In 1947–1948, VA-1E conducted regular ASW exercises aboard Badoeng Strait between the U.S. West Coast and the Western Pacific. The squadron saw extensive service in ASW trials and tactics development aboard Badoeng Strait.
When the US Navy turned back to the designation system used before November 1946, both CVEG-1 squadrons VA-1E and VF-1E were merged into Composite Squadron 21 (VC-21) on 1 September 1948, creating one of six new anti-submarine squadrons.

=== 1950s ===
VC-21 was redesignated VS-21 (Air Anti-Submarine Squadron 21) on 23 April 1950. The squadron became the first US Navy ASW Squadron to depart from the US on a deployment in response to the Korean War on 4 July that year on board the USS Sicily CVE-118. During the cruise, they were responsible for the evacuation of wounded US Marine service members from Koto-ri Airfield during the Battle of Chosin Reservoir.

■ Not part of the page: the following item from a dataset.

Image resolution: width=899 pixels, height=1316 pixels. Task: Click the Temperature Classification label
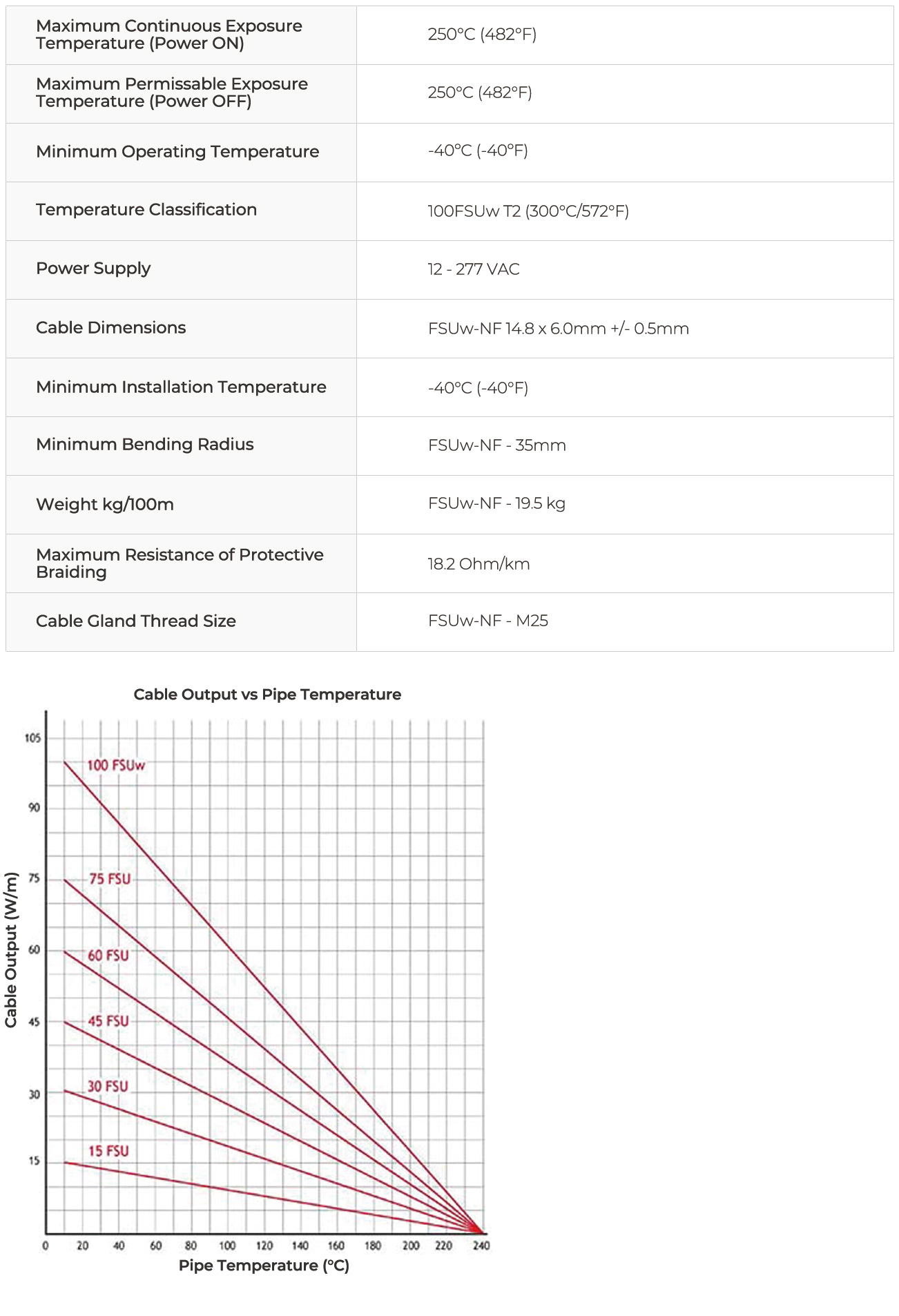[146, 210]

On 3 December, the squadron transferred during the deployment to the USS Bairoko CVE-115, moving from the TBM-3E to the TBM-3S ASW aircraft before returning on 16 February 1951. Another Korean War deployment with the Bairoko took place between 3 February and 8 May 1953. This was VS-21's first deployment the Grumman AF-2S/2W Guardian.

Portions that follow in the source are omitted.